- Dighirpar Location in West Bengal Dighirpar Location in India
- Coordinates: 22°18′12″N 88°40′04″E﻿ / ﻿22.3034°N 88.6678°E
- Country: India
- State: West Bengal
- District: South 24 Parganas
- CD block: Canning I

Area
- • Total: 2.77 km^{2} (1.07 sq mi)
- Elevation: 6 m (20 ft)

Population (2011)
- • Total: 15,881
- • Density: 5,700/km^{2} (15,000/sq mi)

Languages
- • Official: Bengali
- • Additional official: English
- Time zone: UTC+5:30 (IST)
- PIN: 743329
- Telephone code: +91 3218
- Vehicle registration: WB-19 to WB-22, WB-95 to WB-99
- Lok Sabha constituency: Jaynagar (SC)
- Vidhan Sabha constituency: Canning Paschim (SC)
- Website: www.s24pgs.gov.in

= Dighirpar =

Dighirpar is a census town and a gram panchayat within the jurisdiction of the Canning police station in the Canning I CD block in the Canning subdivision of the South 24 Parganas district in the Indian state of West Bengal.

==Geography==

===Area overview===
Canning subdivision has a very low level of urbanization. Only 12.37% of the population lives in the urban areas and 87.63% lives in the rural areas. There are 8 census towns in Canning I CD block and only 2 in the rest of the subdivision. The entire district is situated in the Ganges Delta with numerous islands in the southern part of the region. The area (shown in the map alongside) borders on the Sundarbans National Park and a major portion of it is a part of the Sundarbans settlements. It is a flat low-lying area in the South Bidyadhari plains. The Matla River is prominent and there are many streams and water channels locally known as khals. A comparatively recent country-wide development is the guarding of the coastal areas with a special coastal force.

Note: The map alongside presents some of the notable locations in the subdivision. All places marked in the map are linked in the larger full screen map.

===Location===
Dighirpar is located at

Rajapur, Taldi, Bayarsingh, Matla and Dighirpar form a cluster of census towns in Canning I CD block, as per the map of the Canning I CD block on page 333 of the District Census Handbook 2011. Canning is not identified as a separate place in the 2011 census records. The map of CD block Canning I in the District Census Handbook for the South 24 Parganas shows Canning as being a part of Matla and Dighirpar census towns.

════════════════════

**HOW TO COMPLETE THIS TASK**
Please return the passage from the Dighirpar article starting with "- Elevation: 6" and going on through "zone: UTC+5:30 (IST)", word for word.

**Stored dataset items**
════════════════════

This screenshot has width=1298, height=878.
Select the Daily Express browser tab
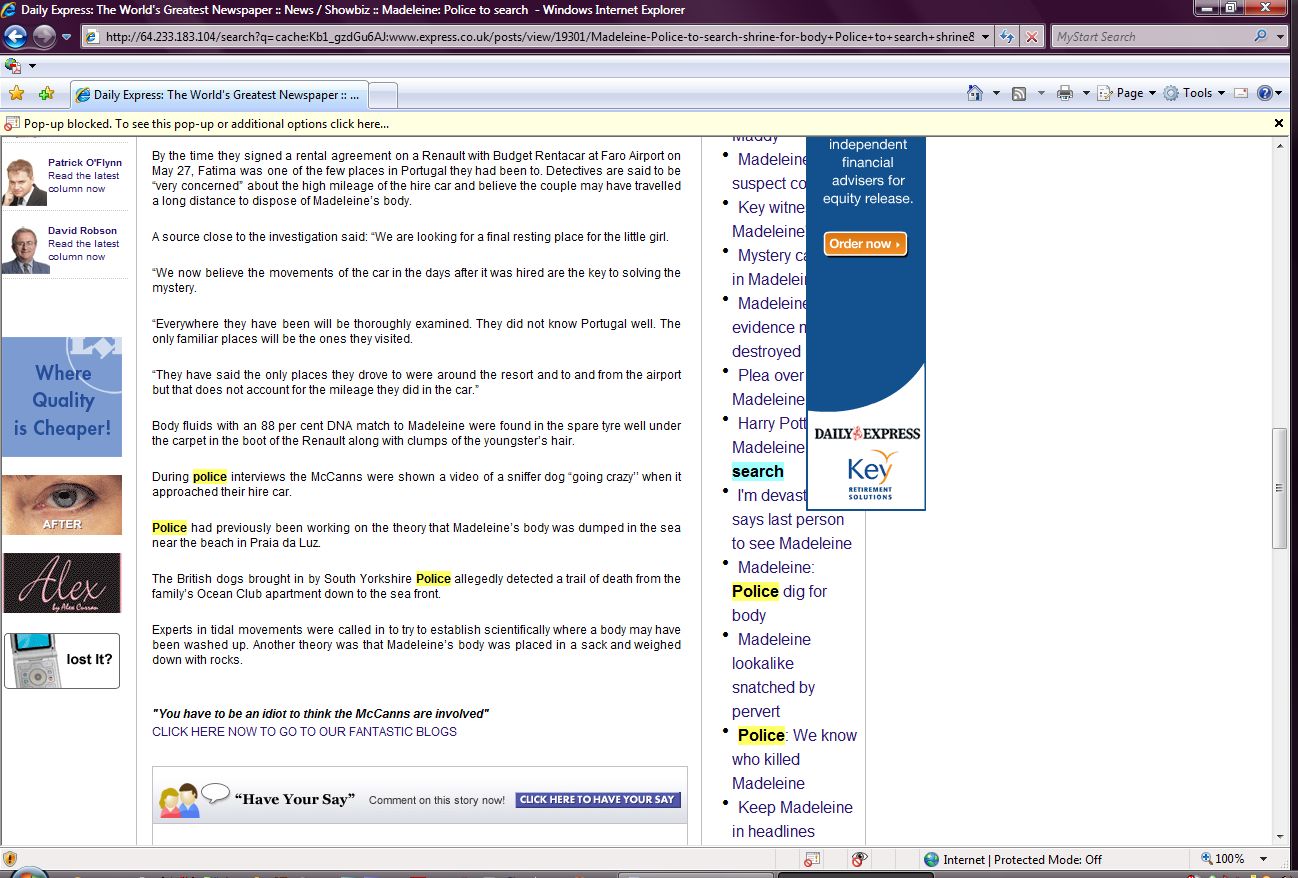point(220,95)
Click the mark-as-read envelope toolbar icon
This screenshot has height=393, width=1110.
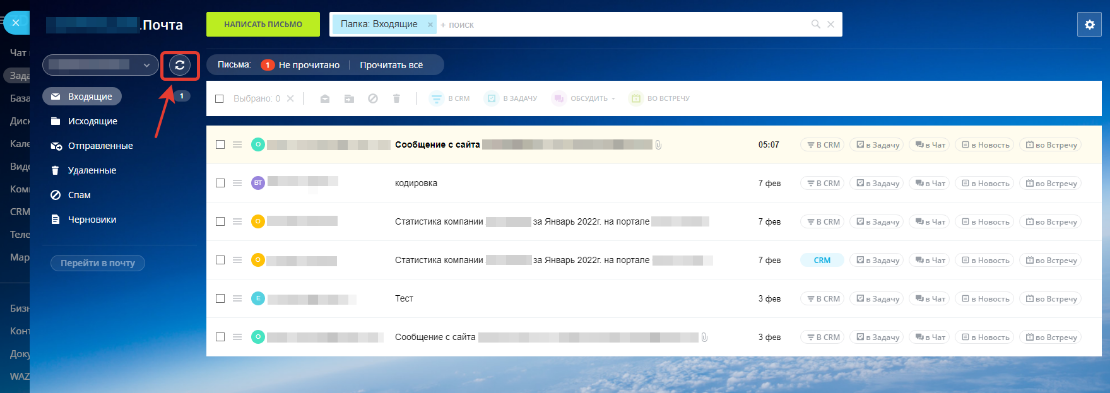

════════════════════

**ANSWER TO THE EXERCISE**
- Elevation: 6 m (20 ft)

Population (2011)
- • Total: 15,881
- • Density: 5,700/km^{2} (15,000/sq mi)

Languages
- • Official: Bengali
- • Additional official: English
- Time zone: UTC+5:30 (IST)